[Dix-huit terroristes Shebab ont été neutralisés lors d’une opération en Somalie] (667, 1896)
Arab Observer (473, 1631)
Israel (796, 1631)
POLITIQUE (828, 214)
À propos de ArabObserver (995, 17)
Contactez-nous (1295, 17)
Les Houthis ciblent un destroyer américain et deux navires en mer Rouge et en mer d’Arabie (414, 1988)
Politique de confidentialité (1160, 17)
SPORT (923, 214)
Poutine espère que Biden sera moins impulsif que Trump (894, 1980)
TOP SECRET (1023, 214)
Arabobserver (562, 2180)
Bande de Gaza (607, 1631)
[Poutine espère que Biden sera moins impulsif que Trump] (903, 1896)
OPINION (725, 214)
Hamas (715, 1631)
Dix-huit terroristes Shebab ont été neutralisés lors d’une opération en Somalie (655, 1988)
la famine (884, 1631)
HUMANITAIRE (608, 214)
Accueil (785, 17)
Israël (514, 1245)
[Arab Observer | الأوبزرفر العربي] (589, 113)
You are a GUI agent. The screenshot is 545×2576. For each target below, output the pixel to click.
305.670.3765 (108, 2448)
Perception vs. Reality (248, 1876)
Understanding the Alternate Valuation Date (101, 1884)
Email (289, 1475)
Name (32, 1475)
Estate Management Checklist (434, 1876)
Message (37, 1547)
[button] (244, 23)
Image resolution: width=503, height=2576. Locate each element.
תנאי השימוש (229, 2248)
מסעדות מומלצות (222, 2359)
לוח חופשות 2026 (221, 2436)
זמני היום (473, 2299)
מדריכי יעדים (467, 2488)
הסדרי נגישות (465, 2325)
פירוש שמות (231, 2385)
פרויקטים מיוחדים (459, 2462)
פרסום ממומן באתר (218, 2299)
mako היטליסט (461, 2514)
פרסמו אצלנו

- **About this task**
Retype all of the records above, word for word.

- **Exercise result**
[Dix-huit terroristes Shebab ont été neutralisés lors d’une opération en Somalie] (667, 1896)
Arab Observer (473, 1631)
Israel (796, 1631)
POLITIQUE (828, 214)
À propos de ArabObserver (995, 17)
Contactez-nous (1295, 17)
Les Houthis ciblent un destroyer américain et deux navires en mer Rouge et en mer d’Arabie (414, 1988)
Politique de confidentialité (1160, 17)
SPORT (923, 214)
Poutine espère que Biden sera moins impulsif que Trump (894, 1980)
TOP SECRET (1023, 214)
Arabobserver (562, 2180)
Bande de Gaza (607, 1631)
[Poutine espère que Biden sera moins impulsif que Trump] (903, 1896)
OPINION (725, 214)
Hamas (715, 1631)
Dix-huit terroristes Shebab ont été neutralisés lors d’une opération en Somalie (655, 1988)
la famine (884, 1631)
HUMANITAIRE (608, 214)
Accueil (785, 17)
Israël (514, 1245)
[Arab Observer | الأوبزرفر العربي] (589, 113)
You are a GUI agent. The screenshot is 545×2576. For each target below, output the pixel to click.
305.670.3765 (108, 2448)
Perception vs. Reality (248, 1876)
Understanding the Alternate Valuation Date (101, 1884)
Email (289, 1475)
Name (32, 1475)
Estate Management Checklist (434, 1876)
Message (37, 1547)
[button] (244, 23)
Image resolution: width=503, height=2576. Locate each element.
תנאי השימוש (229, 2248)
מסעדות מומלצות (222, 2359)
לוח חופשות 2026 (221, 2436)
זמני היום (473, 2299)
מדריכי יעדים (467, 2488)
הסדרי נגישות (465, 2325)
פירוש שמות (231, 2385)
פרויקטים מיוחדים (459, 2462)
פרסום ממומן באתר (218, 2299)
mako היטליסט (461, 2514)
פרסמו אצלנו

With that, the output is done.